Later I sat down and created a very detailed and organized note for new patients, and follow ups. I've stuck with it every since and have created a template around it with just toggles and drop down choices to fill in the blanks.


My new patient headache note is below and I never wander from it. It is quite simple, yet comprehensive and can be completed with a dozen key strokes:






Natural Course:


Character: Location: Quality: Tmax: Timing:


Associated Symptoms: Photo-phobia? Phono-phobia? Nausea? V omitting? (if yes, how often and when in the headache does it start?), Autonomic? Neurologic (including aura)?


Severity Range: 1-10


Frequency: In the past 30 days how many days have you had a day with a level 6-10? How many additional days 1-5? If more than one attack per day what is the average number per day?


MIDAS: (not always done)


Duration of Attacks:


Modifying Factors: Triggers? Aggravators? Relievers?

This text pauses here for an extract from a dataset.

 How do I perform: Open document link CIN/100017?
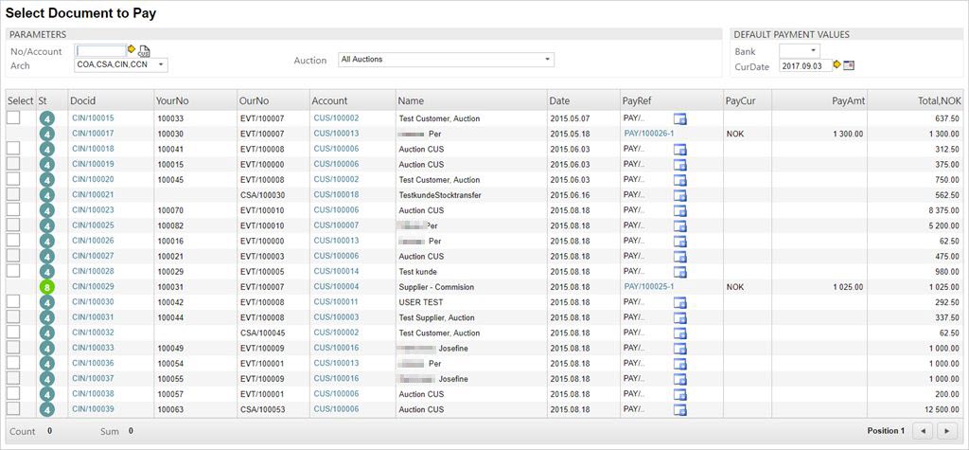coord(93,134)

Present Treatment: Abortive? (response?) (Number per month?), Rescue? (response?) (Number per month?), Anti-nausea? (response?) Prevention? (duration? response?)


Past Headache Treatments and Outcomes: Abortives? Rescues? Preventative Medications? CAM?

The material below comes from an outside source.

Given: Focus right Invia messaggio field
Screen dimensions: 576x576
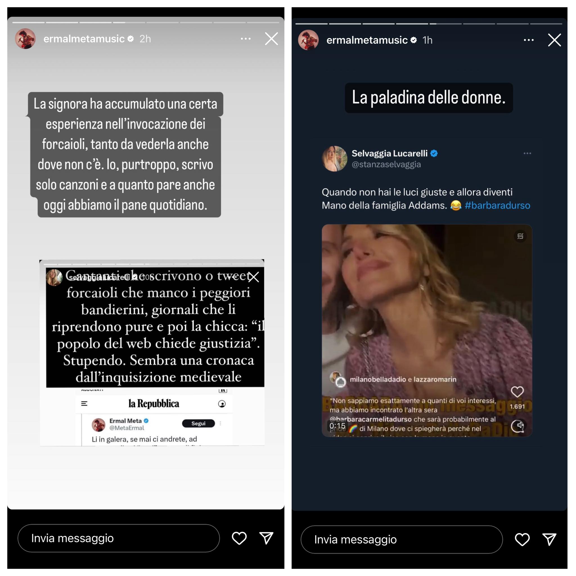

Past Work UP: MRI/CT/Specialty Evals?/Labs?


ROS: (comprehensive and one click fills in two paragraphs with normals or you can type in any positives)


PMHx: (like ROS)


Family Hx:


Social Hx:


Exam: one click fills in a comprehensive exam or modify each item that is not normal.

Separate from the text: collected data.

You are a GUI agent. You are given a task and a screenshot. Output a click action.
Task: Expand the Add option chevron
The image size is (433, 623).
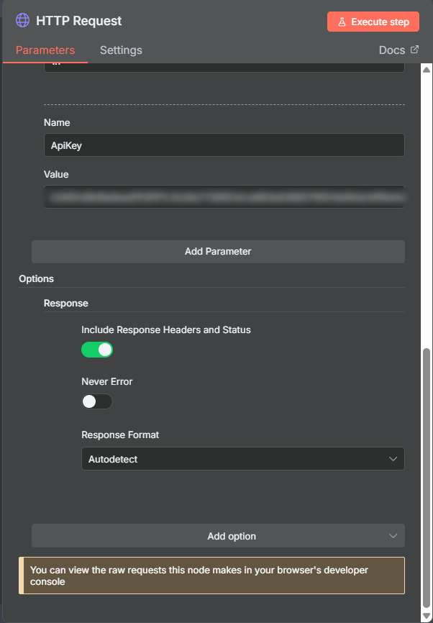[393, 536]
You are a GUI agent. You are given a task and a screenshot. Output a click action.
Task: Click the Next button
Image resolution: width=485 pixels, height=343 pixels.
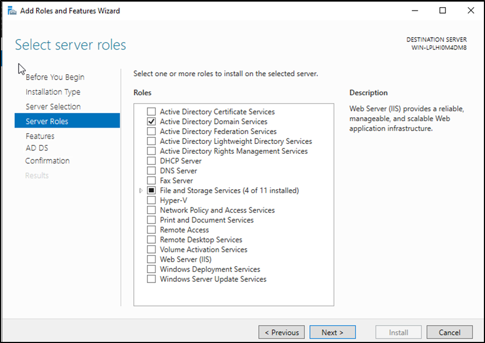(332, 332)
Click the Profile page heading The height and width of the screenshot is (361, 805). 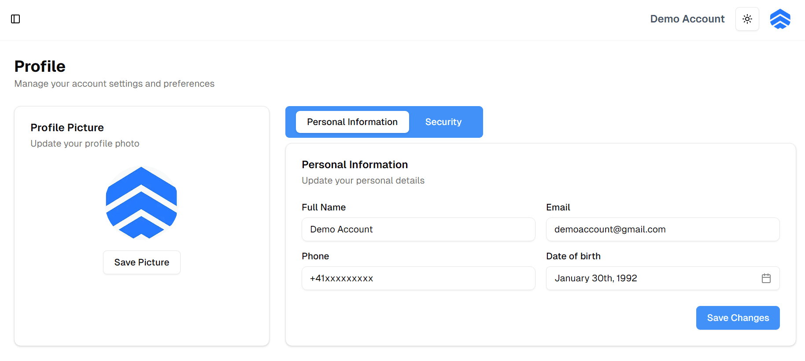pos(40,66)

Impression: ​One click chooses from about five of my most common assessments and then I fill in the rest if needed.


Plan: drop down menu of about 40 choices and narrative if needed.



The Follow up is simple as well:


Previous Plan: (automatically brought forward from the past visit)


Interval History: (has to be a narrative)


Headache Status:


Number of days with 6-10 in the past 30:

Number of additional days 1-5 in the past 30:

Percentage Improvement:


MIDAS Score:


Interval ROS:


Medications reviewed updated the medication list and allergies:


Drop down statement: "I did a comprehensive review of their entire headache history."

I think you get my point but the use of drop down menu, multiple choice and sentences with one key stroke helps a lot.